Saved entries

++++++++++++++++++++

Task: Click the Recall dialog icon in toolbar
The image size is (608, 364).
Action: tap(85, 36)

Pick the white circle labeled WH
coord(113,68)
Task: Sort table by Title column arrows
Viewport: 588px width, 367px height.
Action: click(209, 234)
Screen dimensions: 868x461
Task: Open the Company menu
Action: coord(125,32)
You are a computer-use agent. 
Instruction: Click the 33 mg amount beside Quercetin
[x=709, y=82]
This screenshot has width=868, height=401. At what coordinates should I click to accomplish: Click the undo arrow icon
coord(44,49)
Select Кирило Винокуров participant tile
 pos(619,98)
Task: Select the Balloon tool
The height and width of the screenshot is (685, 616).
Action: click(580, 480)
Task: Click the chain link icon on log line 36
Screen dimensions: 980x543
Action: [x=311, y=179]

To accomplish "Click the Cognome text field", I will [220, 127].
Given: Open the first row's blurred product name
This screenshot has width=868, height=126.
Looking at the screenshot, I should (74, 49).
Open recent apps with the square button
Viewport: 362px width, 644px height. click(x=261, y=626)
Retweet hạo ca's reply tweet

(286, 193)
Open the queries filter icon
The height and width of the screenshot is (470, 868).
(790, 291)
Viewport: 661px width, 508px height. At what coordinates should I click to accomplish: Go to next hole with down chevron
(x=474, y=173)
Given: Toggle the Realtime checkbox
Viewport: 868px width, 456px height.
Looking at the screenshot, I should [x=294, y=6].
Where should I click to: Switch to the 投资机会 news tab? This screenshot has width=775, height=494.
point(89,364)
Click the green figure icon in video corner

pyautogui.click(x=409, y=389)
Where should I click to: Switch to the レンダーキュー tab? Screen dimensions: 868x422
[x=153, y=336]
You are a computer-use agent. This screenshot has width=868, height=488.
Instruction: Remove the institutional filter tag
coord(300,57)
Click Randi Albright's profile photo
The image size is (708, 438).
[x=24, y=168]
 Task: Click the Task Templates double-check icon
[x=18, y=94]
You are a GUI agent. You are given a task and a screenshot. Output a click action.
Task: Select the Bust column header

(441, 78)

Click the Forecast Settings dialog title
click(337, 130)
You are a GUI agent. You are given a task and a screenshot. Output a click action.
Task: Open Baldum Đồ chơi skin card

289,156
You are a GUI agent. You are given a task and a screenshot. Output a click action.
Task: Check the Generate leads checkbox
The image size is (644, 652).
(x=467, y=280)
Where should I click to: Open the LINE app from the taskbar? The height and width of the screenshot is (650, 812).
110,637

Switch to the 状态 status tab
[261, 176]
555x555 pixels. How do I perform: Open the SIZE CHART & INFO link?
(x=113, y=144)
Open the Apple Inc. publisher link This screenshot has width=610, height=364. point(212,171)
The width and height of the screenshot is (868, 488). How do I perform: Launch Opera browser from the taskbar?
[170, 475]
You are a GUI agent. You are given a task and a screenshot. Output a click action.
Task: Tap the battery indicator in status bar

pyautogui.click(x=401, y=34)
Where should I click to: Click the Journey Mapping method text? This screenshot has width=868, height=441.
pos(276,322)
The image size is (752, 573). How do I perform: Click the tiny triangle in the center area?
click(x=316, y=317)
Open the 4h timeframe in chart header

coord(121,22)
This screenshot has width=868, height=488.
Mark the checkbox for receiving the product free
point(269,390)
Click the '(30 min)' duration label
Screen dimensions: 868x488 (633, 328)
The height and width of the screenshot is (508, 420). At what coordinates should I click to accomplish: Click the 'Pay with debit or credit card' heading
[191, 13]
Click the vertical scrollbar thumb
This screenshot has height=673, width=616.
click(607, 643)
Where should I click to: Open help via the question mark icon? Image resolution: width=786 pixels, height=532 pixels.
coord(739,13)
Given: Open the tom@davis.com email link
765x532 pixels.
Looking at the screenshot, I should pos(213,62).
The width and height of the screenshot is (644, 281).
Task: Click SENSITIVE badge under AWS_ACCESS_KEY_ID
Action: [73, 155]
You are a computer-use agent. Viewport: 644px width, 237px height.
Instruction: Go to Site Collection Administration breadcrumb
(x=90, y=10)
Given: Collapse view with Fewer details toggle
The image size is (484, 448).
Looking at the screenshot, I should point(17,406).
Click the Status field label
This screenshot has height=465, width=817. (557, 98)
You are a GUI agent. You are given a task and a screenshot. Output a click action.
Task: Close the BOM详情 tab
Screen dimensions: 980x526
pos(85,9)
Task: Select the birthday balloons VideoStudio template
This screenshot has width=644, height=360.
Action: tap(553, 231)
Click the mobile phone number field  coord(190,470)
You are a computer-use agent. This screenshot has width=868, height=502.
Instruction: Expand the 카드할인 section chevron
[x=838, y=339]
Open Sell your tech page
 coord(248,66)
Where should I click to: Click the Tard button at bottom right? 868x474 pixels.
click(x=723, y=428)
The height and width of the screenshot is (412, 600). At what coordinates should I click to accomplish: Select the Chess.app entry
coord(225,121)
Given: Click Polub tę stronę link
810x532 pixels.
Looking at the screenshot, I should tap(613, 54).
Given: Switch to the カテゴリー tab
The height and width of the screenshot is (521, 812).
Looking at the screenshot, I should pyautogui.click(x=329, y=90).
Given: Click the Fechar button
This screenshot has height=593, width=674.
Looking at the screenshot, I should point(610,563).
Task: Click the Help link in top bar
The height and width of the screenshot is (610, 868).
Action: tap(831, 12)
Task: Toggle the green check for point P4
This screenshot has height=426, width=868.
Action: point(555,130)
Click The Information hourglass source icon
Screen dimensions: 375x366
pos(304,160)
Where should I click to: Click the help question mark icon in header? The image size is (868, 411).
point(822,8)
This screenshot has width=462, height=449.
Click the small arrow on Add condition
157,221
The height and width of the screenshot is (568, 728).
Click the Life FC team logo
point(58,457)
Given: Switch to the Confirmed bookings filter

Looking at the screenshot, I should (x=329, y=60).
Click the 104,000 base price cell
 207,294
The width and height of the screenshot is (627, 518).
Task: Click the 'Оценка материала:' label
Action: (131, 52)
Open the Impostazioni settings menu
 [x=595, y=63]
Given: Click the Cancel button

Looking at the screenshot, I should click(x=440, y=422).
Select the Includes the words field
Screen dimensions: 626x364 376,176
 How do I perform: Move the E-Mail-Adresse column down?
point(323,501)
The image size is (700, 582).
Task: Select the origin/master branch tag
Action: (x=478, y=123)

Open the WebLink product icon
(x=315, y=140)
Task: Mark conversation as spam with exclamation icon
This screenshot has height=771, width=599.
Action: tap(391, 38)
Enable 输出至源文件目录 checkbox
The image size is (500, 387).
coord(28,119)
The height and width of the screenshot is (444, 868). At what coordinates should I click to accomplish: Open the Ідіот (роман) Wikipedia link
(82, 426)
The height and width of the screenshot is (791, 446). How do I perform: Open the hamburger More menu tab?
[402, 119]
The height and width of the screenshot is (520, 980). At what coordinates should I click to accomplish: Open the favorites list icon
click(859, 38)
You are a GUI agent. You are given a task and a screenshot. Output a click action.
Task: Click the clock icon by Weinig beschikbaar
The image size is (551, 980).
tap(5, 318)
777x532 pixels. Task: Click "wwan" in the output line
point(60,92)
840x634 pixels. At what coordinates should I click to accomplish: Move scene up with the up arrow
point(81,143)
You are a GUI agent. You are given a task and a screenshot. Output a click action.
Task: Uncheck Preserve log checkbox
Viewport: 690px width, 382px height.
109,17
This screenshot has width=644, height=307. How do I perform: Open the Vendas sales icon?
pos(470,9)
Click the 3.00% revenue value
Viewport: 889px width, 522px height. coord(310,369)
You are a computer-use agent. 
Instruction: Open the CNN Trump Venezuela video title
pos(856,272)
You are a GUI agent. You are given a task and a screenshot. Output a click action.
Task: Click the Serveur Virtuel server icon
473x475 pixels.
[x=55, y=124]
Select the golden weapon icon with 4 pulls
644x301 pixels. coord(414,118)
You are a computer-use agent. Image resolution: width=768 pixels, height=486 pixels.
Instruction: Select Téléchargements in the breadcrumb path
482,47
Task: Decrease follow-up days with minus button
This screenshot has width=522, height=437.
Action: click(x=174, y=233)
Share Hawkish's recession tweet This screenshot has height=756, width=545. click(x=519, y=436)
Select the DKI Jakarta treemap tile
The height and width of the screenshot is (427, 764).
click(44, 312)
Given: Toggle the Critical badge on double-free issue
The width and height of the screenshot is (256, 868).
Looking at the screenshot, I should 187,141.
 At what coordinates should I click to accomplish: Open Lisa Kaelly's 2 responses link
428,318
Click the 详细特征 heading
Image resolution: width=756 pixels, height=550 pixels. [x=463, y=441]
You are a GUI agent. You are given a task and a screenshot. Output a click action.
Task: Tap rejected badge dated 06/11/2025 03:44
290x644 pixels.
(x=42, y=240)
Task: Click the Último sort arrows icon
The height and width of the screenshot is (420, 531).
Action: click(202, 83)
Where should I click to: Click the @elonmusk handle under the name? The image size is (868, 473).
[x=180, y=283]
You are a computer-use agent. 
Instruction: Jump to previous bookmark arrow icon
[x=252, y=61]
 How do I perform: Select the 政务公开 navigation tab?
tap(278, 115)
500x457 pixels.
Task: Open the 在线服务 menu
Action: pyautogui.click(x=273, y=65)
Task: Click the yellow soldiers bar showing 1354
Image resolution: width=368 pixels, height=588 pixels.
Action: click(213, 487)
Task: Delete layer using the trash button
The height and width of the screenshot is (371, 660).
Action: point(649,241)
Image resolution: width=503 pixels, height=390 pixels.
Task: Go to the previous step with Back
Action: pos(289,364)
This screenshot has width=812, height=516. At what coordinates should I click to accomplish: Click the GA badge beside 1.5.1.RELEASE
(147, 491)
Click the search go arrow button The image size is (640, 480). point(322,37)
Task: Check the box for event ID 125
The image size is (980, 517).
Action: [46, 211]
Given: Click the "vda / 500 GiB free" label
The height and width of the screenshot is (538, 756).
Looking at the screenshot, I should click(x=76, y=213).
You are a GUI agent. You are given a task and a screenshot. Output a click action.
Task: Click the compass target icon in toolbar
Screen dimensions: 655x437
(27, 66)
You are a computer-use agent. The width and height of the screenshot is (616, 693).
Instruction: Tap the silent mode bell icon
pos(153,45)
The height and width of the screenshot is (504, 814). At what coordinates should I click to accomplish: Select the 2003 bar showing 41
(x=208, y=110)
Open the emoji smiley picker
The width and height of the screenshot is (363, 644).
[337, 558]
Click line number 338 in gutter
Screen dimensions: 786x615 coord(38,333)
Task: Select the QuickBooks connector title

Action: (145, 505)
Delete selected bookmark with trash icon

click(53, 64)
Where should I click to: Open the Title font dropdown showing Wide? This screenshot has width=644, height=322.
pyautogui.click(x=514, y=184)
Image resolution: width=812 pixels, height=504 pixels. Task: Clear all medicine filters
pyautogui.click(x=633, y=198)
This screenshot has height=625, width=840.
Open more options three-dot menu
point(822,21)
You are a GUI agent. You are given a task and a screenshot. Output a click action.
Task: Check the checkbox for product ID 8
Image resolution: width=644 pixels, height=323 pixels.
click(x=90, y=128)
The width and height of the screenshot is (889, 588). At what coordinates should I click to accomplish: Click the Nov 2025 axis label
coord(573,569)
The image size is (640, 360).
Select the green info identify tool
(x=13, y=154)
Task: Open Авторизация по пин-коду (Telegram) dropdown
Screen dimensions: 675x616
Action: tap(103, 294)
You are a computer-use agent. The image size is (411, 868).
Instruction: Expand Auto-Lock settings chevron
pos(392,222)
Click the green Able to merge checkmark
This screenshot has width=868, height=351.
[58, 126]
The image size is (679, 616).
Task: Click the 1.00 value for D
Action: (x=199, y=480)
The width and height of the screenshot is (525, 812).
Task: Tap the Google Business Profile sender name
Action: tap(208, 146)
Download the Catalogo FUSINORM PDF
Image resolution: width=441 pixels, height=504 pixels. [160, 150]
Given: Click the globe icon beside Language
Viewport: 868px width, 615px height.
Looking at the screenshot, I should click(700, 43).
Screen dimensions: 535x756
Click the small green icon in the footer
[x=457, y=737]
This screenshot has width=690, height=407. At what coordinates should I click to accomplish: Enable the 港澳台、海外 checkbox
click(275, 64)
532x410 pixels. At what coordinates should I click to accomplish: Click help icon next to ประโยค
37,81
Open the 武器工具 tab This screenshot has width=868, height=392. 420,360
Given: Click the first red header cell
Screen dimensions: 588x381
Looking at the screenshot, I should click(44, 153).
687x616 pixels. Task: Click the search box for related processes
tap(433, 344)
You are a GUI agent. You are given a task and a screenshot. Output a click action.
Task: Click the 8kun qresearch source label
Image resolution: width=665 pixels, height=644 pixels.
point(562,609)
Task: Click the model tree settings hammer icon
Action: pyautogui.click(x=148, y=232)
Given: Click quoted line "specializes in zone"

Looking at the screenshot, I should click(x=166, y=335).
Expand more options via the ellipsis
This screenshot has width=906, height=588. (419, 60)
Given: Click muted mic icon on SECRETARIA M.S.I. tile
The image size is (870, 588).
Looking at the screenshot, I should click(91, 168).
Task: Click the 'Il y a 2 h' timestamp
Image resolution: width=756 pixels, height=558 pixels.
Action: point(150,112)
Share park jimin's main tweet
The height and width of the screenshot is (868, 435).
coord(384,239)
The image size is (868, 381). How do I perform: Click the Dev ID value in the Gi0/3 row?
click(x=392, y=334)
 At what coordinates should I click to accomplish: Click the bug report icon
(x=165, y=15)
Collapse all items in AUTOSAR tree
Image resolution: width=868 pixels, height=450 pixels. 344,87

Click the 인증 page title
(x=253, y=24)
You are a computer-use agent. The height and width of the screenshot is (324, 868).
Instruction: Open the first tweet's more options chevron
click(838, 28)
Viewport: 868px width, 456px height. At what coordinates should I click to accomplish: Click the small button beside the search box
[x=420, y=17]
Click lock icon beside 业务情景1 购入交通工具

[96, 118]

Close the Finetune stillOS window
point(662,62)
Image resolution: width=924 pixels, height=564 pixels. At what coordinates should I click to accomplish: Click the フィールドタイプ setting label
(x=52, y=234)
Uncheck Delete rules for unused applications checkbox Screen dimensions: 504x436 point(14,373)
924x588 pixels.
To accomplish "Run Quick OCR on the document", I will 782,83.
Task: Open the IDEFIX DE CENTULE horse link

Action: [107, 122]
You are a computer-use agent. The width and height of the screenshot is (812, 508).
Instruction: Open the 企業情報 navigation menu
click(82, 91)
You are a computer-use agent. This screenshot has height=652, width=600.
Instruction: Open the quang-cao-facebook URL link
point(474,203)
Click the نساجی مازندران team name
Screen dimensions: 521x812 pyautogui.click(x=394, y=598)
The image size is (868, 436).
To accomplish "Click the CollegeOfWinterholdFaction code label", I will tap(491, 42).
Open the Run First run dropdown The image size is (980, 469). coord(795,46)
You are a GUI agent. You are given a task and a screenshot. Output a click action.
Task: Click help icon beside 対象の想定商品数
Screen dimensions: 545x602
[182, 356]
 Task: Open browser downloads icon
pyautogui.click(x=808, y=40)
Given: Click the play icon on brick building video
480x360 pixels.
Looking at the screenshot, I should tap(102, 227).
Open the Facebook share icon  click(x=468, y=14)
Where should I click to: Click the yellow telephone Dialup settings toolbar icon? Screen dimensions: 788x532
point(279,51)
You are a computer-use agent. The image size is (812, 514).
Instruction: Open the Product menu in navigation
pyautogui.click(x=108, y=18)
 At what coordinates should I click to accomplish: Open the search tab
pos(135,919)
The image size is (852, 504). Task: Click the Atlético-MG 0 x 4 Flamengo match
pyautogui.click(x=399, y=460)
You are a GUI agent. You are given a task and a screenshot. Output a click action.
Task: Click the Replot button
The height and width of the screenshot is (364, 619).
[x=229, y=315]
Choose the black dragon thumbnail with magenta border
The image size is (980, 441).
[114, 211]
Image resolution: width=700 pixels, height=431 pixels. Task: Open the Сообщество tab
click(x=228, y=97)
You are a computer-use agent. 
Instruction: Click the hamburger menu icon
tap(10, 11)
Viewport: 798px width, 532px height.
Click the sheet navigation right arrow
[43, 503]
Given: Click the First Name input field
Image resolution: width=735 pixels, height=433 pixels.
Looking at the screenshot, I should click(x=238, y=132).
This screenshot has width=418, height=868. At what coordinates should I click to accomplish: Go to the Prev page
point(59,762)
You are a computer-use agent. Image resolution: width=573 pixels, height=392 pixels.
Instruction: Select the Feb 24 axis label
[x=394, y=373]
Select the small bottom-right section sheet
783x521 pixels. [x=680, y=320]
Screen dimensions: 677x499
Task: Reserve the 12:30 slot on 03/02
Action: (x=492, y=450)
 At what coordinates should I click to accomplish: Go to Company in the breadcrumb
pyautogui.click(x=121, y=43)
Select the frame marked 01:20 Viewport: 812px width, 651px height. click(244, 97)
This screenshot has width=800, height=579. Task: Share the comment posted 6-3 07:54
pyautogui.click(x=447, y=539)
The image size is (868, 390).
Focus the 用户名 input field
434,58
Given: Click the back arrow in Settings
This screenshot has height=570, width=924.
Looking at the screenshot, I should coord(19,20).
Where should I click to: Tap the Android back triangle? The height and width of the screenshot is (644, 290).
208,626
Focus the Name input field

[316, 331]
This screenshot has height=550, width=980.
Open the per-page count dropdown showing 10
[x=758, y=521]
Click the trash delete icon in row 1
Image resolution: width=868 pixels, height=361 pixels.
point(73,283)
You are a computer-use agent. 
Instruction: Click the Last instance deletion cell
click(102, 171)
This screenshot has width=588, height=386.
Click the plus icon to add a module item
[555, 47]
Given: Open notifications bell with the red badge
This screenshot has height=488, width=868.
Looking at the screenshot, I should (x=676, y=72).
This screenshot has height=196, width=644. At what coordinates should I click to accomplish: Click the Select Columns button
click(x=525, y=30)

++++++++++++++++++++

### Exercise prompt
Copy out each line of the data in which the word "will" appears.

### Answer section
To accomplish "Click the Cognome text field", I will [220, 127].
To accomplish "Run Quick OCR on the document", I will 782,83.
To accomplish "Click the CollegeOfWinterholdFaction code label", I will tap(491, 42).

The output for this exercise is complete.